Automate SEO factors testing using Behat

In our previous blog post Automate SEO factors testing using Behat - Part 1, we covered SEO factors - meta tags, keyword and image optimization. Here we are going to cover the remaining SEO factors.

Redirection

Redirects are the technique to forward users and search engines from an old URL to the correct URL.

Types of Redirection:

301 Moved Permanently is a permanent redirect which is best to be implemented for SEO ranking.
302 Found/Moved Temporarily is a temporary redirect used indicates that requested resource has been temporarily moved to new URL
307 Moved Temporarily is also a temporary redirect similar to 302, the only difference is that the HTTP method remains the same in the request.

Sample Scenario:

Given I am on “/redirect.php”

Then the response status code should be 301

And I should be redirected to “/redirect/redirect.php”

RedirectContext method:


public function iShouldBeRedirected(string $url): void
 {
        $headers = array_change_key_case($this->getSession()->getResponseHeaders(), CASE_LOWER);

        Assert::keyExists($headers, 'location');
        if (isset($headers['location'][0])) {
            $headers['location'] = $headers['location'][0];
        }

        Assert::true(
            $headers['location'] === $url || $this->locatePath($url) === $this->locatePath($headers['location']),
            'The "Location" header does not redirect to the correct URI'
        );
        $this->getClient()->followRedirects(true);
        $this->getClient()->followRedirect();
    }

Robots.txt

The robots.txt is a text file that instructs the search engines crawlers which page of the site is accessible. In a robots.txt file, we can specify allow or disallow rules for all user-agents or specific user-agent(s). When the file contains a rule that applies to only one user-agent, a robot will follow the URLs/sitemap specified for it. To ensure robots.txt file is found, always include it in the root domain. In case of robots.txt file is added in the subdirectory, it would not be discovered by robots and the complete page would be crawled.

Basic format:

User-agent: [user-agent name]

Disallow: [URL string not to be crawled]

Allow: [URL string to be crawled]

(Note: Only applicable for Googlebot)

Crawl-delay: [Time in seconds for the crawler to pause crawling the page]

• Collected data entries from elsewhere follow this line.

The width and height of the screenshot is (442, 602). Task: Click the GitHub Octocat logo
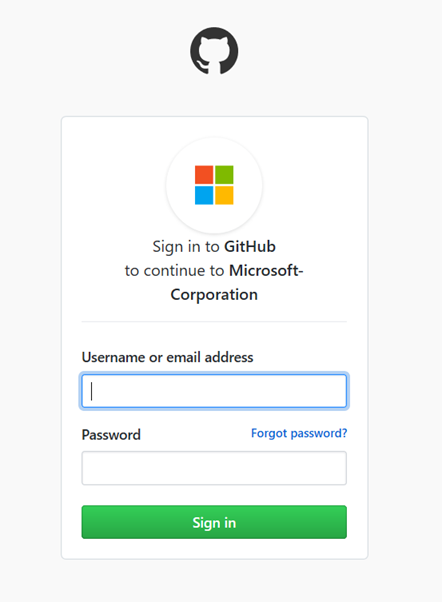(214, 51)
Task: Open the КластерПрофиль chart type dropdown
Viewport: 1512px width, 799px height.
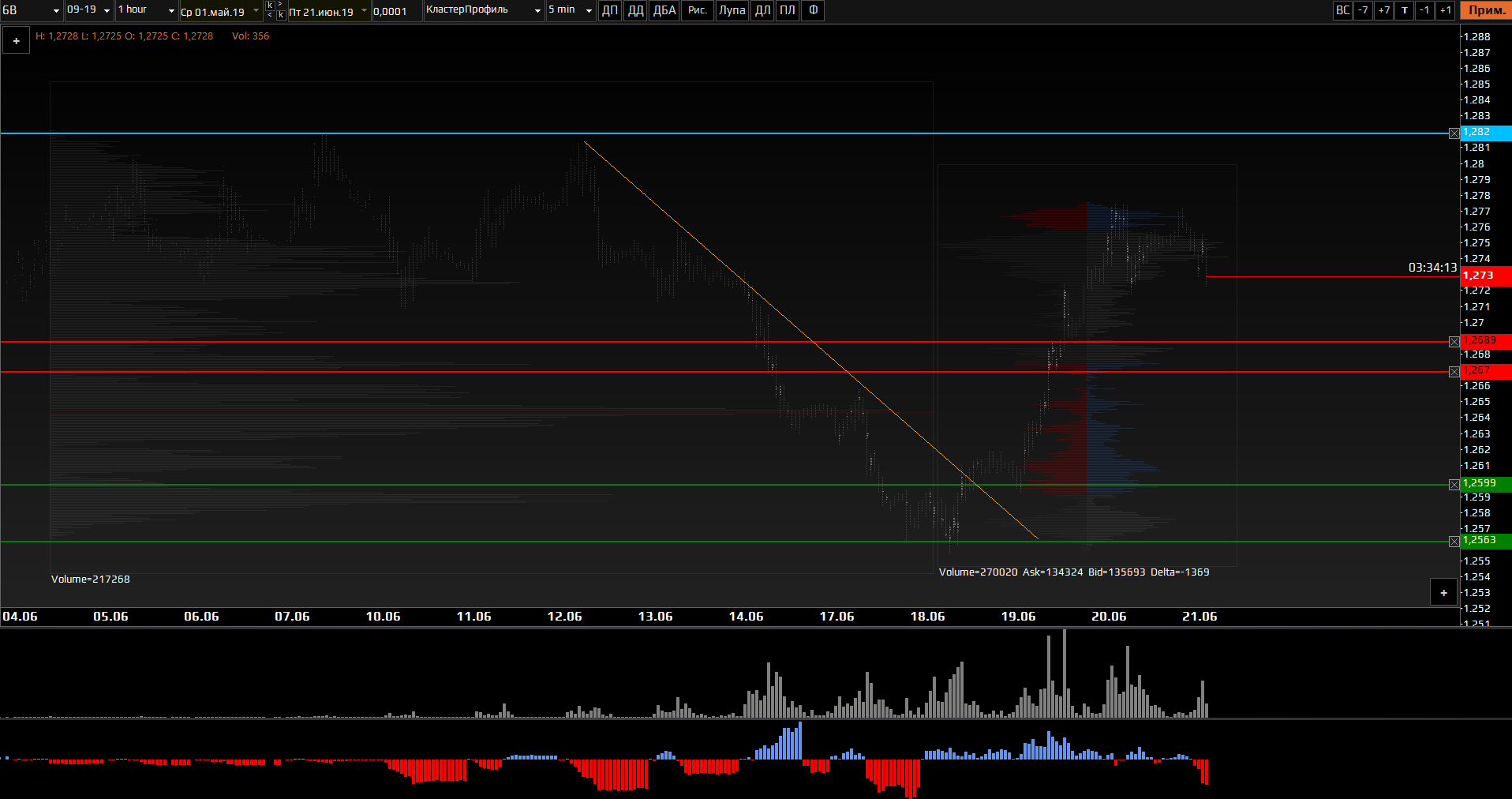Action: [x=483, y=10]
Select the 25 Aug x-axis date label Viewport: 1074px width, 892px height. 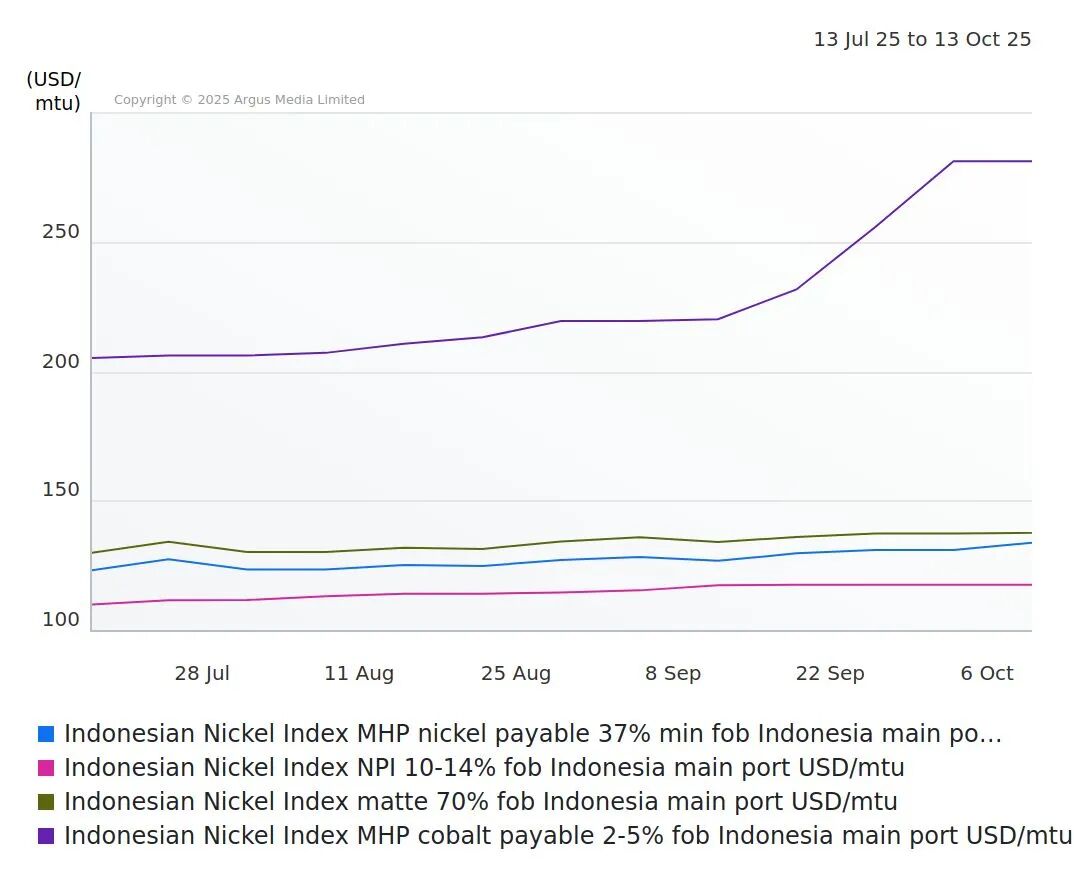[516, 673]
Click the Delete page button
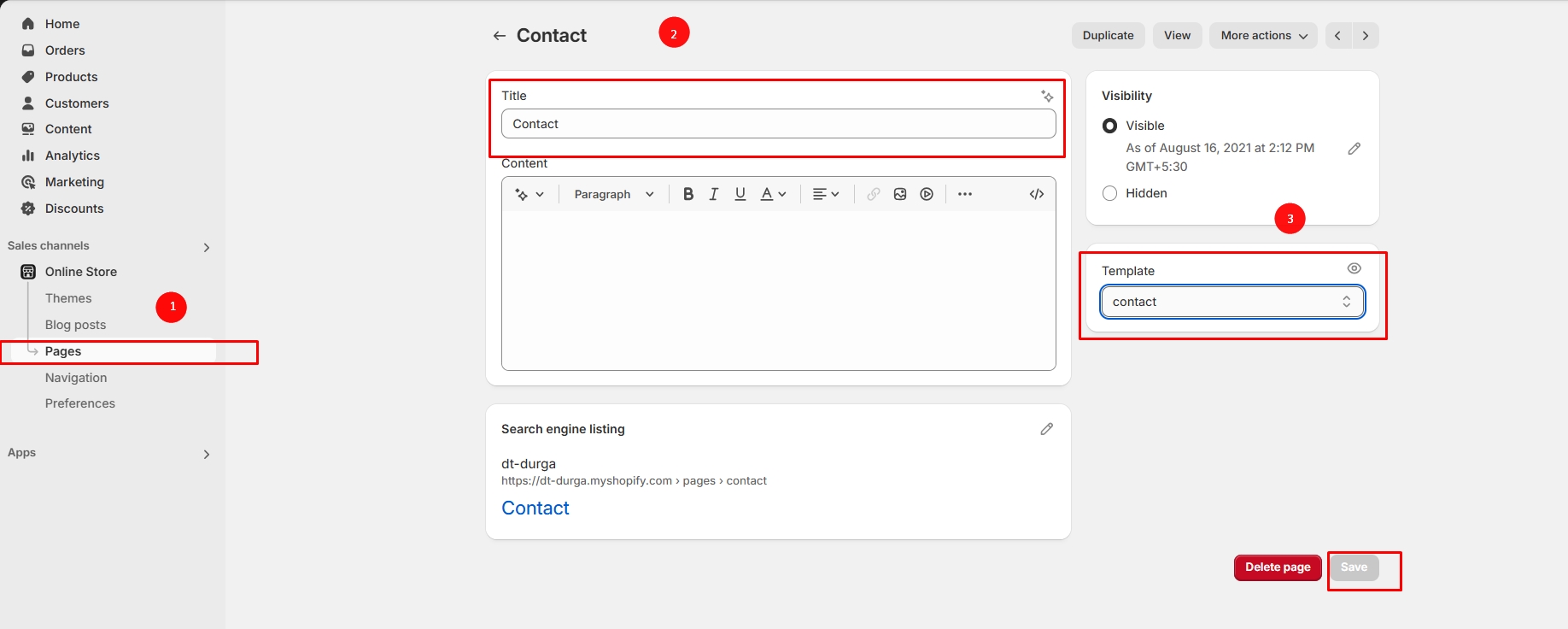 [x=1277, y=567]
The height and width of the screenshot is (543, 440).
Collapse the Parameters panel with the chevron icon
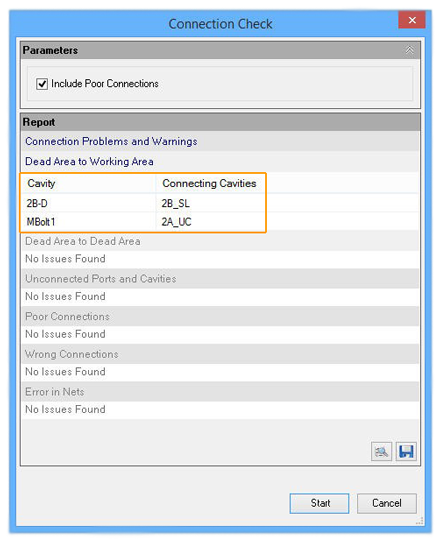410,50
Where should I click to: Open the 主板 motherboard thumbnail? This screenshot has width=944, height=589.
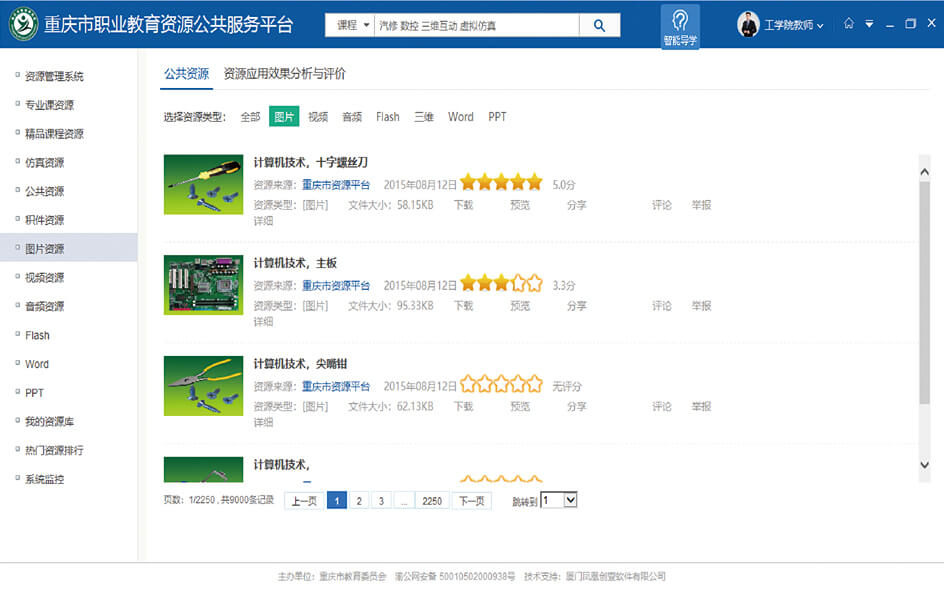coord(203,285)
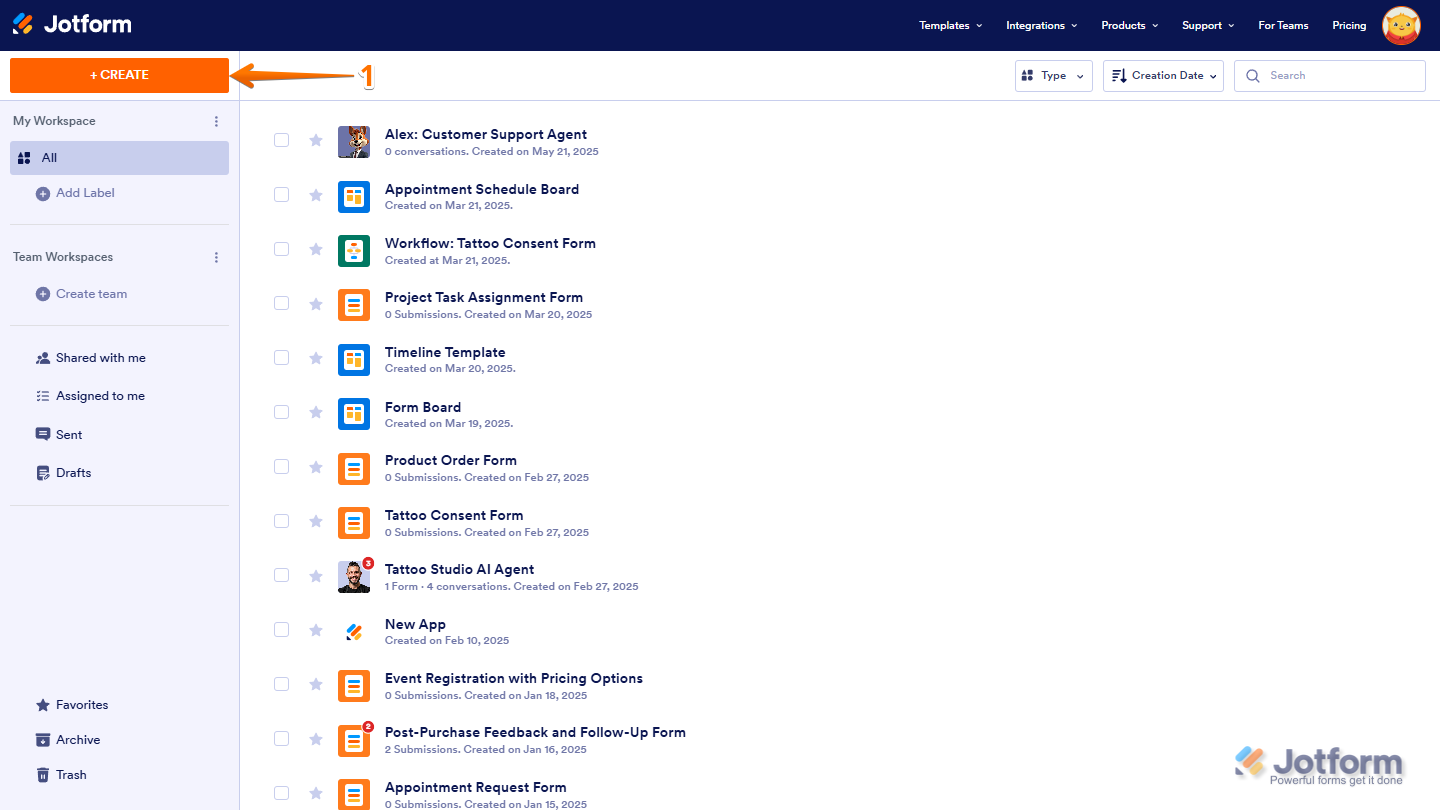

Sitemap: [XML Sitemaps associated with the URL]

Sample Scenario:

Given I am a "Googlebot" crawler

Then I should be able to crawl "/crawl-allowed"

RobotsContext method:

‍


public function iShouldBeAbleToCrawl(string $resource): void
{     Assert::true($this->getRobotsClient()->userAgent($this->crawlerUserAgent)->isAllowed($resource),
            sprintf(
                'Crawler with User-Agent %s is not allowed to crawl %s',
                $this->crawlerUserAgent,
                $resource
            )
        );
 }
private function getRobotsClient(): UriClient
    {
        return new UriClient($this->webUrl);
    }

Sitemap.xml

The sitemap is an XML file that provides search engines with the list of URLs, available for crawling on a particular website. A sitemap is mostly useful when a website is new with few links or content is large or it has rich media content. In such scenarios, a sitemap provides Google with pages that are more valuable and informative on the website.

For large websites, we may end with many sitemaps. Here, we can split large sitemaps using the sitemap index. Following is the XML tags for sitemap index file :

sitemapindex - The parent tag of the file.
sitemap - The parent tag for each sitemap listed in the file
loc - The location of each sitemap

Sample Scenario:

Given the sitemap "/sitemap/valid-sitemap.xml"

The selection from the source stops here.